Michael Patrick Hulbert (born April 14, 1958) is an American professional golfer and sportscaster.

Hulbert was born in Elmira, New York. He grew up in Horseheads, New York, and was a childhood friend and high school golf rival of fellow PGA Tour player Joey Sindelar. Hulbert attended East Tennessee State University in Johnson City, Tennessee; he earned All-American honors as a member of the golf team in 1979 and 1980. He turned pro in 1981 and joined the PGA Tour in 1985.

Hulbert won three times on the PGA Tour; his last two wins came in playoffs. His first win came at the Federal Express St. Jude Classic in 1986 by one stroke over Joey Sindelar. His second victory was at the 1989 B.C. Open in a playoff over Bob Estes. In his third win at the 1991 Anheuser-Busch Golf Classic, he defeated Kenny Knox on the first hole in a playoff. Hulbert's best finishes in major championships were a T-6 at the 1992 U.S. Open, and a T-7 at the 1986 PGA Championship. He has had more than 45 top-10 finishes in his PGA Tour career including more than a half-dozen 2nd or 3rd-place finishes.

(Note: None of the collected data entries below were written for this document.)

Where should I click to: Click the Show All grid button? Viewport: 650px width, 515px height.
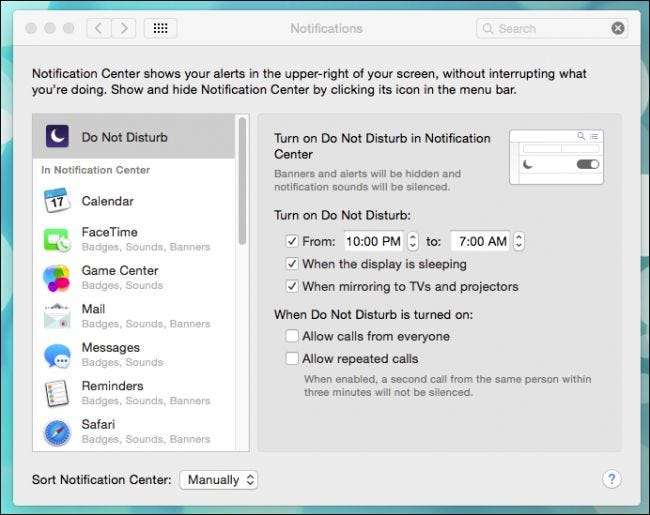[161, 28]
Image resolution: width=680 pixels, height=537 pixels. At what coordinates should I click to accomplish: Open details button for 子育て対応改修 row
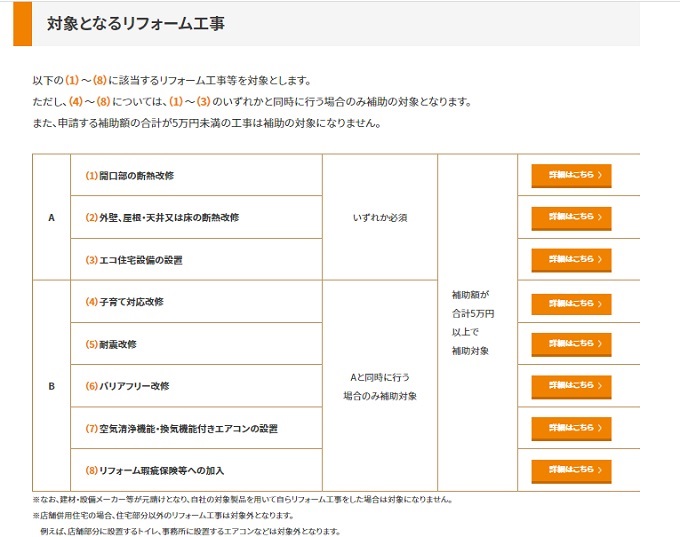point(571,303)
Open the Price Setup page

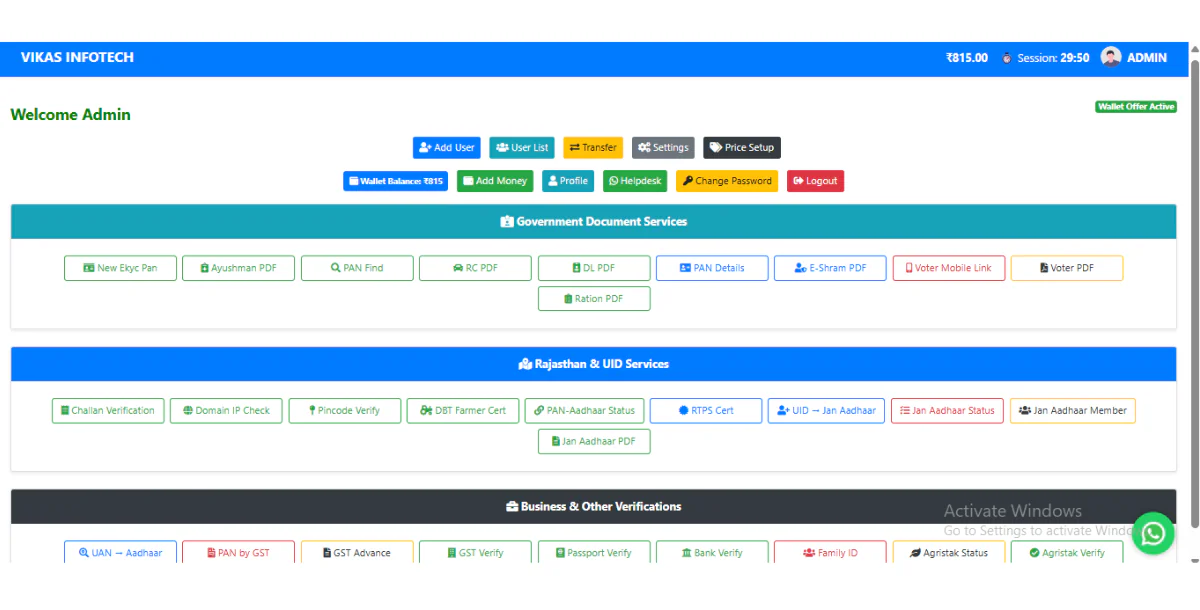[741, 148]
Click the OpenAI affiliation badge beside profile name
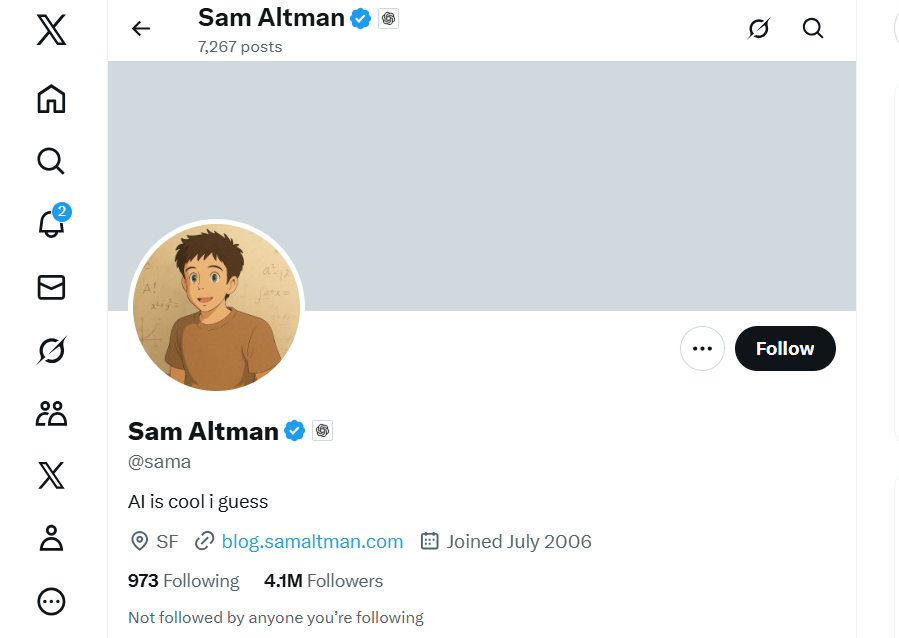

Hulbert had a knack for the Plantation Course at the Kapalua International, an event he won in 1991, and finished 2nd to Davis Love III in 1992.

Hulbert caddied for Davis Love III at the AT&T Pebble Beach National Pro-Am and the Northern Trust Open in the early part of 2008 prior to starting play on the Champions Tour. He began playing on the Champions Tour in April 2008. He finished T8 in his debut event, the Outback Steakhouse Pro-Am, and matched it a year later at the Dick's Sporting Goods Open.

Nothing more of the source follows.